▸ **Stated exercise**
Rewrite the rows from the line containing "Viewport: 531px width, 521px height." to the line containing "Collapse the 'Odesílání", replacing "Collapse" with "Expand" and keeping everything else the same.

▸ **Data section**

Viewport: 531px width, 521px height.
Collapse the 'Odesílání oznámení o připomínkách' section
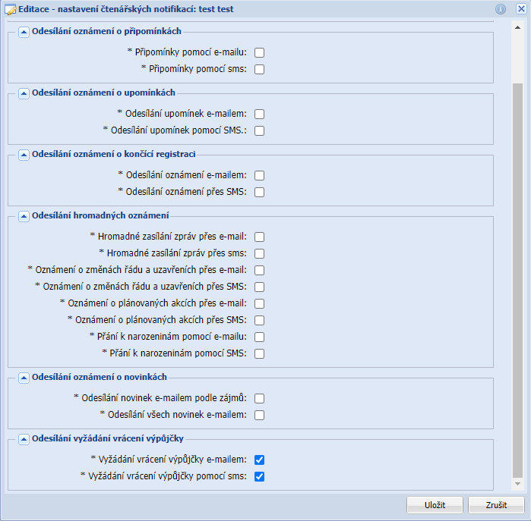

...

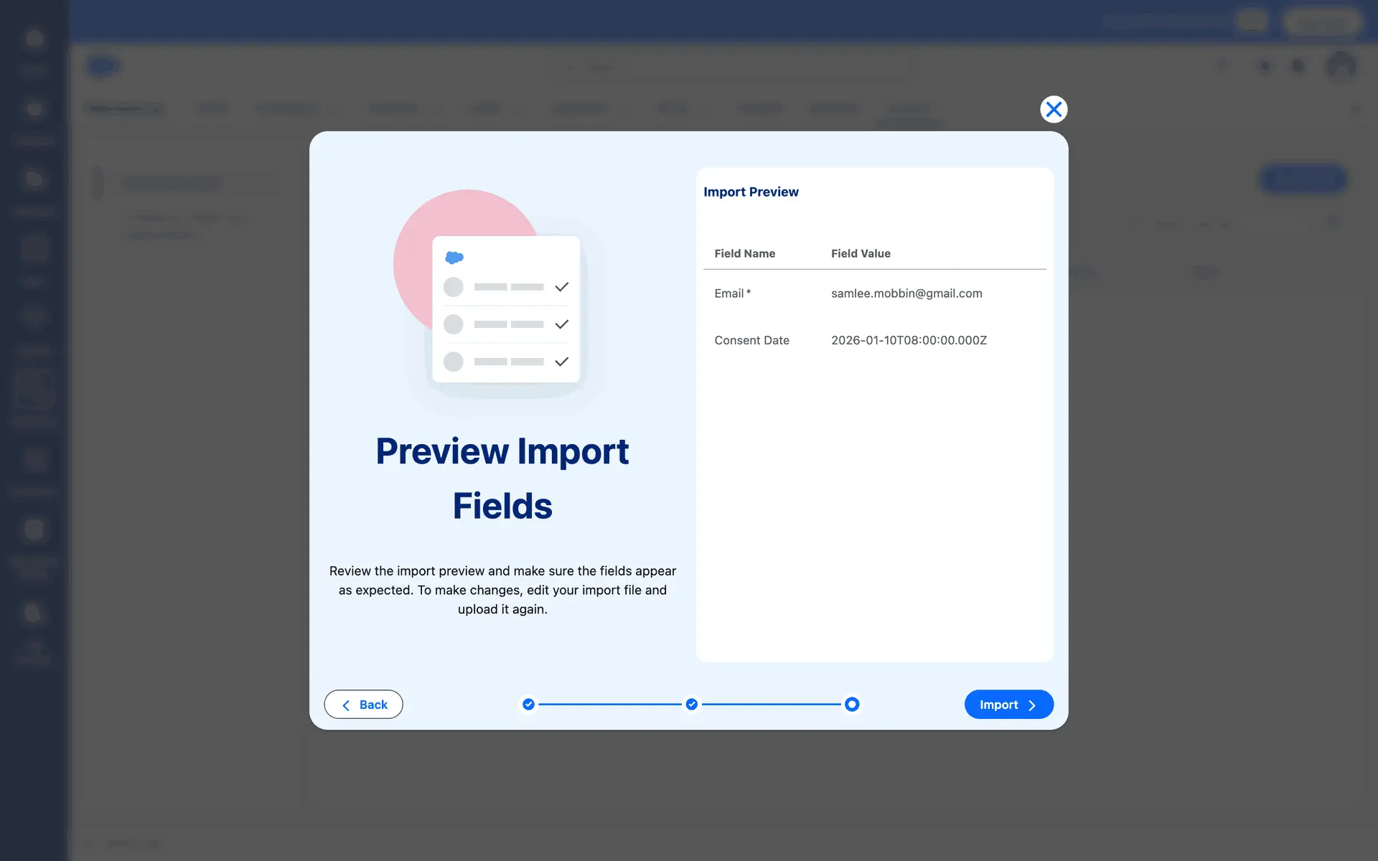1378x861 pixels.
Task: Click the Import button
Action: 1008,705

▸ **Result**
Viewport: 531px width, 521px height.
Expand the 'Odesílání oznámení o připomínkách' section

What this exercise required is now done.